A proposition came before the Advisory Committee as their first meeting in December suggesting that in county teams the professionals should be limited to three or some such arbitrary number. It was promptly ruled out as it well deserved to be. I wonder if those who favoured such a crippling measure realised that English cricket of the highest class was never so dependent on the leading professionals as at the present time. If we wanted to put a representative England eleven into the field during the coming season I doubt whether, strictly on their merits, three amateurs could be given places. After a blank of four years we find ourselves, as regards amateur talent, very weak indeed. Time does not stand still, even for the most gifted cricketers, and in Test Matches we do not want men of over forty. Our pressing task is to find worthy successors to the old heroes, and it may prove a long business. I hope that in choosing the Gentlemen's teams against the Players at Lord's and the Oval, every possible encouragement will be given to the young men, even to some who are only just leaving school. Recognition of this kind is a great spur to ambition. During the War many of our school players did brilliant things in their own class of cricket, but they were not put to any searching trial. Outside school matches they played for the most part against teams composed entirely of aged warriors--enthusiastic to a degree, but not exactly smart in the field. Of one thing we may be certain; school batsmen and bowlers who are qualified for first-class counties will have a better chance of distinction than ever before. The demand for fresh talent is almost bound to exceed the supply.

Of all the things said about cricket within the last few months, by far the most significant, to my mind, was Tom Hayward's admission, in an interview, that during his career his legs had saved his wicket hundreds of times. Such a confession on the part of one of the greatest of batsmen is enough to prove that the existing law as to leg before wicket is not fair to the bowler, and that those who plead for change have a good case. In the earliest published Laws of Cricket the batsman was out, who with design stopped the ball with his legs and prevented it hitting the wicket. The umpires in those primitive days, when of course only under-hand bowling was known, had to decide the question of the batsman's intention. Could modern umpires be safely entrusted with the same power?

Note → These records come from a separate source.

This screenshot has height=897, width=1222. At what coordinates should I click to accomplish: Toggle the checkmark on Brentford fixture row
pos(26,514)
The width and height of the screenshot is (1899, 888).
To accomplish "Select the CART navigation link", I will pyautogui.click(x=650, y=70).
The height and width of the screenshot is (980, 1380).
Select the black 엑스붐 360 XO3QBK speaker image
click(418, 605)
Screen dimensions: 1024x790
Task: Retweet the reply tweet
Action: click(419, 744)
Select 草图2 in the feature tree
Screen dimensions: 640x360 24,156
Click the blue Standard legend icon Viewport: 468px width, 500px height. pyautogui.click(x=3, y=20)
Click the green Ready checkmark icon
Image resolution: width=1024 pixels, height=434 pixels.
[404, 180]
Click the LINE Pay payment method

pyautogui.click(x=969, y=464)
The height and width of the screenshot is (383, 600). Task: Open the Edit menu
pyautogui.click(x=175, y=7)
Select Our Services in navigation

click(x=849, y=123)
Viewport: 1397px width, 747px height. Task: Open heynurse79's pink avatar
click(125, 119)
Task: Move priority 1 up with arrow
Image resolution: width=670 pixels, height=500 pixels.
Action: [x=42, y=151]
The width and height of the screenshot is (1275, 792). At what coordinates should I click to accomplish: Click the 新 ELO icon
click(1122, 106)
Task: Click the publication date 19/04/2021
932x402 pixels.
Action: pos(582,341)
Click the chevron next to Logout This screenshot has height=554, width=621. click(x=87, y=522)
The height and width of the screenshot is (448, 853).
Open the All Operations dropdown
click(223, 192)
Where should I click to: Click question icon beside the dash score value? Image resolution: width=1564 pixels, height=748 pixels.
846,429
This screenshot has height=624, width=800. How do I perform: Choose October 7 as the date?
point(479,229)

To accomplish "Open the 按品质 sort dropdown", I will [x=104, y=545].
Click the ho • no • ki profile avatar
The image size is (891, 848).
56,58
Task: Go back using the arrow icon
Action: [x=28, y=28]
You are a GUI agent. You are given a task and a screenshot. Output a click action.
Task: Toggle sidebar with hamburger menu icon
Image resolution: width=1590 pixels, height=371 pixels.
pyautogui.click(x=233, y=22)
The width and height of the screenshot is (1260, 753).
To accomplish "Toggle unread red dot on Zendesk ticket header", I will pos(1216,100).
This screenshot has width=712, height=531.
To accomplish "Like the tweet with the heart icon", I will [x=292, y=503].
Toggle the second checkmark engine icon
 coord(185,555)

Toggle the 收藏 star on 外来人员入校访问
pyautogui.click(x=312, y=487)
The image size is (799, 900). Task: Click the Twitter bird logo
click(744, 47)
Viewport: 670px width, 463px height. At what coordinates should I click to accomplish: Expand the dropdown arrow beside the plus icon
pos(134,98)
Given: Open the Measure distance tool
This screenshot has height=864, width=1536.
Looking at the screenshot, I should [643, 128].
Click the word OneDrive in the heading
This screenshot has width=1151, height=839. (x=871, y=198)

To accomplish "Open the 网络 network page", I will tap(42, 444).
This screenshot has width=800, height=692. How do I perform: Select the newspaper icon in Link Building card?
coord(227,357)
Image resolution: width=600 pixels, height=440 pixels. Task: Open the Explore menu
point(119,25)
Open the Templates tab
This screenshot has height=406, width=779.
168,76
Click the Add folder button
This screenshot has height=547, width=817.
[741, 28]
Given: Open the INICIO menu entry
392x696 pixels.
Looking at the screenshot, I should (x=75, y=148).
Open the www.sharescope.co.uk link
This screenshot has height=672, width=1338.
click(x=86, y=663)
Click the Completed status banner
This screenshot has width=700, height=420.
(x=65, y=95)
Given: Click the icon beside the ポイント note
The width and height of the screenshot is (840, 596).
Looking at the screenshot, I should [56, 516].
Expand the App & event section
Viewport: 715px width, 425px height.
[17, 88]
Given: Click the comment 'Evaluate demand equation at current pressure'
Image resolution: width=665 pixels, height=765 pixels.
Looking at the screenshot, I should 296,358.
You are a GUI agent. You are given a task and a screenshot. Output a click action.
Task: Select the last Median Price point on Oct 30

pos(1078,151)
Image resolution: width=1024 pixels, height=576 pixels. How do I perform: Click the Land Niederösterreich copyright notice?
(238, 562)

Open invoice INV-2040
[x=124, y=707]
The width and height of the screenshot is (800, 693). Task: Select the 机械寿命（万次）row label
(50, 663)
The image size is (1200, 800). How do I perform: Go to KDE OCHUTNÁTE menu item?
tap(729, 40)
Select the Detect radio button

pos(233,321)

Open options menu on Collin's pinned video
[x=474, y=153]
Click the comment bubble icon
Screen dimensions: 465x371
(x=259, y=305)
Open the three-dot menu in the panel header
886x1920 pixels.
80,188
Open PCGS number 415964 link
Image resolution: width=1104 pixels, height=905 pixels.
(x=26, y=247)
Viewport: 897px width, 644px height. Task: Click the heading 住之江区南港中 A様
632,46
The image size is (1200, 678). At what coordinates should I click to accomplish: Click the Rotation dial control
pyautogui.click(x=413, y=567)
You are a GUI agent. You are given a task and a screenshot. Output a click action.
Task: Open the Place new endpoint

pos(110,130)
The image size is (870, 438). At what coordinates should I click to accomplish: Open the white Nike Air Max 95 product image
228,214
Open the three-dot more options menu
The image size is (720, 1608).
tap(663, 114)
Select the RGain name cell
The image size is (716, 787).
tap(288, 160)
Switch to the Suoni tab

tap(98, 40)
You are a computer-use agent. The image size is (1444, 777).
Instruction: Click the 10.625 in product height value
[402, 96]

In a delightful article in Punch--it appeared on the 4th of December--Mr. E. V. Lucas, after pouring scorn on the iniquitous proposal to banish the left-handed batsman, put the case for cricket in words that I cannot resist the temptation to quote. They should be treasured by every newspaper editor who is pestered with foolish letters decrying out National game.

"Cricket is an intricate, vigilant and leisurely warfare, and the fact that every moment of it is equally fraught with possibilities and openings for glorious uncertainty makes it peculiarly the delight of intelligent observers, none of whom finds dullness in the spectacle of a batsman, no matter how stubborn, defending his wicket successfully against eleven opponents. Nor does it occur to them to ask him for gallery effects. First-class cricket calls for such very special gifts of temperament and skill that only the fittest survive; and all their actions are worth study."